Last person out of the Windows Mobile world, remember to turn the lights off

One thing that distinguishes a good leader from a poor one is that, in the midst of the situation, they are able to make a tough call instead of choking and not deciding anything.

It’s easy to armchair quarterback. Be should have done this. Amiga should have done that. If Atari and Amiga had … they’d be around still. But, as the CEO of a company, when any decision needs to be justified and fought over and everything else… it’s actually quite hard. You may end up laying off thousands of smart people. You might take a company that was treading water and sink it. But there’s a chance that you’ll take a company that’s treading water and make it whole again… and there’s countless examples of formerly great companies doomed because the upper management of a company choked on a tough call.

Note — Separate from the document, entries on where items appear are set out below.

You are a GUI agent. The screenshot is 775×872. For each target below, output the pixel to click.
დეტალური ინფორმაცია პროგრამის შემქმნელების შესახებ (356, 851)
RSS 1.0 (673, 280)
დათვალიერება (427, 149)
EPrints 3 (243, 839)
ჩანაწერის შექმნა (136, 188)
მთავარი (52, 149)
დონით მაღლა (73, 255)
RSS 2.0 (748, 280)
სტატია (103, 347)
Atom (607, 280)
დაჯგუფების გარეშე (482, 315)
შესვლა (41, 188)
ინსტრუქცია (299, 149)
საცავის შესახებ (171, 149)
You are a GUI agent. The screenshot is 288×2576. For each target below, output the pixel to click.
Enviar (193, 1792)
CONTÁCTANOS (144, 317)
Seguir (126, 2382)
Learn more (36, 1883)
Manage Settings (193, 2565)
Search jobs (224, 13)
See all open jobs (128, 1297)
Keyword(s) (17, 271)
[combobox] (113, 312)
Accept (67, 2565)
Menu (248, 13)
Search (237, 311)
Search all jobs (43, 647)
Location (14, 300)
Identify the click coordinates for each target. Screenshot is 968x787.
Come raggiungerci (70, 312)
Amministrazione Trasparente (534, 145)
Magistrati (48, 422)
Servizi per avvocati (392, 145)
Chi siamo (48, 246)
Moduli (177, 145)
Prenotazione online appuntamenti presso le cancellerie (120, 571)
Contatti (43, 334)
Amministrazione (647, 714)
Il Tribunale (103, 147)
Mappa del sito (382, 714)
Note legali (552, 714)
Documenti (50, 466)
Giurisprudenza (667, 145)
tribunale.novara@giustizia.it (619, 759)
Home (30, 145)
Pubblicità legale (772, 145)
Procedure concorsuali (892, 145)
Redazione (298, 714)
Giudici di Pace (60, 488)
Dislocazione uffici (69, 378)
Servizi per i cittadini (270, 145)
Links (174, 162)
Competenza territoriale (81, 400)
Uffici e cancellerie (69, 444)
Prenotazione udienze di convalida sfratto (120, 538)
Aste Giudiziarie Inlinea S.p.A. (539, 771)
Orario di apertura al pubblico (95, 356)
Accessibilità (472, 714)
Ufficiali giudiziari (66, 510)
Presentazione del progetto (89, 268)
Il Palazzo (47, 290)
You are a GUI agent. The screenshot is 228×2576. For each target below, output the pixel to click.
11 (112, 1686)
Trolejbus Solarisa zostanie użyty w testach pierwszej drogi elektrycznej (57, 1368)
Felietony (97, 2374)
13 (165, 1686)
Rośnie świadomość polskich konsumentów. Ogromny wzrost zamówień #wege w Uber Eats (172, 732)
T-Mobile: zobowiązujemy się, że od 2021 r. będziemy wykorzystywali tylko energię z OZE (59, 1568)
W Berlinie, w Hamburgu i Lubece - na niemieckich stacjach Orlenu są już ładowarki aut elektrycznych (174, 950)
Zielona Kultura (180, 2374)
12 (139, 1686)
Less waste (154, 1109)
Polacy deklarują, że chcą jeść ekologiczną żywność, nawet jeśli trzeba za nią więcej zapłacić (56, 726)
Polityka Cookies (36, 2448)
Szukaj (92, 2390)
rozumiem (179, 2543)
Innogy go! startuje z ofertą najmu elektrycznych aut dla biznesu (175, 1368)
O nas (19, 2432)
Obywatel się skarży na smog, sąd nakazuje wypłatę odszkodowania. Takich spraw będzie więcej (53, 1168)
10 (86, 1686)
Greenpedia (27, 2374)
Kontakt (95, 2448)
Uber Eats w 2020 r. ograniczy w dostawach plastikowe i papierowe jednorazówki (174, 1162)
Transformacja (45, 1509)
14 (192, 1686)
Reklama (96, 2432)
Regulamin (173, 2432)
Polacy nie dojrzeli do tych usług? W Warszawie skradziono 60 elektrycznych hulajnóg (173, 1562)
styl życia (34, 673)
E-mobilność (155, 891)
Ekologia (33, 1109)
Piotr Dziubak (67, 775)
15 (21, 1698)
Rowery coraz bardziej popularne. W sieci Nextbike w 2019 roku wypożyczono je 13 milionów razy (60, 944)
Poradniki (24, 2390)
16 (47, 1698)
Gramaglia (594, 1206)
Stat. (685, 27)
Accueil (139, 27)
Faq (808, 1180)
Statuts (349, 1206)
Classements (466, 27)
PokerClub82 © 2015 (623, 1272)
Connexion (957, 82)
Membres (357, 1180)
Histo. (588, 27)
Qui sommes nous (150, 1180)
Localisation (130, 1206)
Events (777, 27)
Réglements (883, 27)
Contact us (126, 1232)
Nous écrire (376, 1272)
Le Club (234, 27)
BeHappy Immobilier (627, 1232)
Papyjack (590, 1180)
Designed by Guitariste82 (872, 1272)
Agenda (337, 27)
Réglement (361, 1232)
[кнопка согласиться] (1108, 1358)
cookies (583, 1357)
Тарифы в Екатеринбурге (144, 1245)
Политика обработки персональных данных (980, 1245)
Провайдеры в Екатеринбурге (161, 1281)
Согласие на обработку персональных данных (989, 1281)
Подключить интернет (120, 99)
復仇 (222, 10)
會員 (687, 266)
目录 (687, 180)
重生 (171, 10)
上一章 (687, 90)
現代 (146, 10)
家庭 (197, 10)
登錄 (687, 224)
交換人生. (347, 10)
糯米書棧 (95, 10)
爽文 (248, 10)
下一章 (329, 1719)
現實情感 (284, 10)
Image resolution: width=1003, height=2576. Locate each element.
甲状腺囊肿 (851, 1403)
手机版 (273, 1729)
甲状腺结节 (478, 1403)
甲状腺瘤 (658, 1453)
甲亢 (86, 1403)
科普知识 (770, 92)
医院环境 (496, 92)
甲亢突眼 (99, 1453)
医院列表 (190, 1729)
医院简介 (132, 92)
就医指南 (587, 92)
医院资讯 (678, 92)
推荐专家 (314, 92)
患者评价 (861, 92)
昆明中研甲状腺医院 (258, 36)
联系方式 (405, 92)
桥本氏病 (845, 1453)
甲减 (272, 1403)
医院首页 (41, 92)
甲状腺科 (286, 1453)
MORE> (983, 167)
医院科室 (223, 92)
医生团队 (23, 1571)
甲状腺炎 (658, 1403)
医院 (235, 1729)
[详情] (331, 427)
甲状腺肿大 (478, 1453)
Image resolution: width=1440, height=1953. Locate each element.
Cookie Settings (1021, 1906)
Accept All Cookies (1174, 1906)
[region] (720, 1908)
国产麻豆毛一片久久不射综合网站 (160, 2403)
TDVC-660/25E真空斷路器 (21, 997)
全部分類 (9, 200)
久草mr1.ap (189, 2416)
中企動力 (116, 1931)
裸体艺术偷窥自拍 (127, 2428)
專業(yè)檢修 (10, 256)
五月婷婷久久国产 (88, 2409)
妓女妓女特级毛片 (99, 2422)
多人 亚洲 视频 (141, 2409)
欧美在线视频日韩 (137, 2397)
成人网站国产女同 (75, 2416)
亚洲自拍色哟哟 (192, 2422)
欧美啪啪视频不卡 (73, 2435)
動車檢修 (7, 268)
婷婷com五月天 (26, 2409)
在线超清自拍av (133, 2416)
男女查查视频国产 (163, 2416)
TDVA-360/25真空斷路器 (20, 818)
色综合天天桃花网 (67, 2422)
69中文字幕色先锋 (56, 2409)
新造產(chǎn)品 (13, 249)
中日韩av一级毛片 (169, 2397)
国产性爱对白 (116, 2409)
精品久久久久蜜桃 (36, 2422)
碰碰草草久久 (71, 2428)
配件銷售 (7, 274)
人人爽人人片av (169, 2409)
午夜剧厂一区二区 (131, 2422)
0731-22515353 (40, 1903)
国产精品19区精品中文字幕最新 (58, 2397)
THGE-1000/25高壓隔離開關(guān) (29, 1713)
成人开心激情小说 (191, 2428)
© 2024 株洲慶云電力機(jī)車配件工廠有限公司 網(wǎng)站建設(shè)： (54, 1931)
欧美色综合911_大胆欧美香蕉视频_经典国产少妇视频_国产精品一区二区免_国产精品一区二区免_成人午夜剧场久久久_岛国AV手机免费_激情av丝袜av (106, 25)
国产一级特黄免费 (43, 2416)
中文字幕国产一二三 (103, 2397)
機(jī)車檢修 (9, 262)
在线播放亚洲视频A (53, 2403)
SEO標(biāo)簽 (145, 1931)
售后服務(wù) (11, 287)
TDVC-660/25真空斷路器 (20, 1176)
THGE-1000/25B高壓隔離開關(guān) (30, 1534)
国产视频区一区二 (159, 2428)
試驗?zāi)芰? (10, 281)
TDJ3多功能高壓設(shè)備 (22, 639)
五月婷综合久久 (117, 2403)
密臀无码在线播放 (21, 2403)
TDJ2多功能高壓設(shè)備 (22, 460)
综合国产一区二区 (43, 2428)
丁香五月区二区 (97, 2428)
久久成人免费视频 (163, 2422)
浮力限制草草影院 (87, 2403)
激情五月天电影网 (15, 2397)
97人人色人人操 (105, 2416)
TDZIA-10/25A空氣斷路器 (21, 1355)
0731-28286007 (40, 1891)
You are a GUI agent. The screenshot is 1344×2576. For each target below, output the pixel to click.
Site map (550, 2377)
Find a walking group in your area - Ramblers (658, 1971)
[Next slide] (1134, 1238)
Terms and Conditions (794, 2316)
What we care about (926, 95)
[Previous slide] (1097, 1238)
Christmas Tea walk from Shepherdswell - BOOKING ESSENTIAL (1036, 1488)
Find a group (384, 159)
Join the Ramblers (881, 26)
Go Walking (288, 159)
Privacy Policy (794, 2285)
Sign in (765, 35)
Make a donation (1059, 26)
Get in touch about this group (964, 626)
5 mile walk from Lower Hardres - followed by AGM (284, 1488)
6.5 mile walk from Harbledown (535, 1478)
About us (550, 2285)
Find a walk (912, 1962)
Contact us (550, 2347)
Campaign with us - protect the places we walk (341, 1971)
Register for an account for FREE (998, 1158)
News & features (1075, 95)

Anyway, Microsoft actually made a tough call. Windows Mobile Classic, which did well without any competition but has been totally trounced now that it has real competition, is dead. “Windows Phone 7 Series”, otherwise known as Windows Mobile 7, is the new Microsoft phone.

I applaud this. There was pretty much no way that you could turn the present Windows CE environment into something that doesn’t suck without being so bloated and nasty that it wouldn’t be able to compete.

Of course, there’s still about twenty zillion things that can go wrong. Nobody is going to be doing any real development work on Windows Mobile Classic until they know what Windows Mobile 7 is going to look like. Given Microsoft’s way of doing business, I suspect that it’ll be far simpler to move things over than porting an Android or iPhone app because it’ll be running some variant on the Windows kernel… but it’ll also be unpleasant to port because all of the user-interface code is likely to be totally different. That, we’ll know in another month or so, although I suspect that everybody important to Microsoft already knows the story.

The big work is up to Microsoft. There are two main parts in a modern phone platform:

First, shipping good functionality with the phone. The screenshots actually suggest something nice looking and advanced, yet not ripping off the iPhone. If you compare the look of Windows Mobile 7 vs iPhone against Windows CE 2.11 vs Palm, you’ll see they did a better job of suggesting a different course this time. One of the things that hamstrung Windows Mobile in the past few years was that the base experience sucked and you’d need to download or have your phone manufacturer install enough extra stuff to make it actually nice to use. We’re looking at prototype versions of the UI, but they’ve at least made progress.

Second, cool things that transcend what the creators intended the phone to do. It wasn’t until you could download applications for the iPhone that I was actually impressed with it. This is Microsoft’s battle to loose. They have been getting worse and worse and worse at giving developers what they want. We’ve gone from acceptance of the shit that has been shoveled at us as the cost of having access to 90% of the world’s computers to trying to find any way to work around touching the Microsoft side of the world. I tend to think that if they go too far towards the iPod and iPhone model (a play that has largely failed with the Zune store) they will fail.

I also think that the rollout is Microsoft’s to bungle. One of the many problems with the Vista rollout was machines advertised as “Vista Ready” that weren’t, so I think they were smart to not let people sell phones with Windows Mobile 6.5 that were upgradable to Windows Mobile 7. But they are going to have pretty much nothing of importance to sell between now and the big release, somewhere before Christmas season. This gives Apple and Android and Palm a lot of room to work on their strategy.

Personally, I’m still planning on getting a Droid. I’m up for renewal on my contract, annoyed at my VX6800, rooting for Windows Mobile 7 to fail, and it’s not exactly an expensive phone. I’m just putting it off because I’ve got a few other things to buy.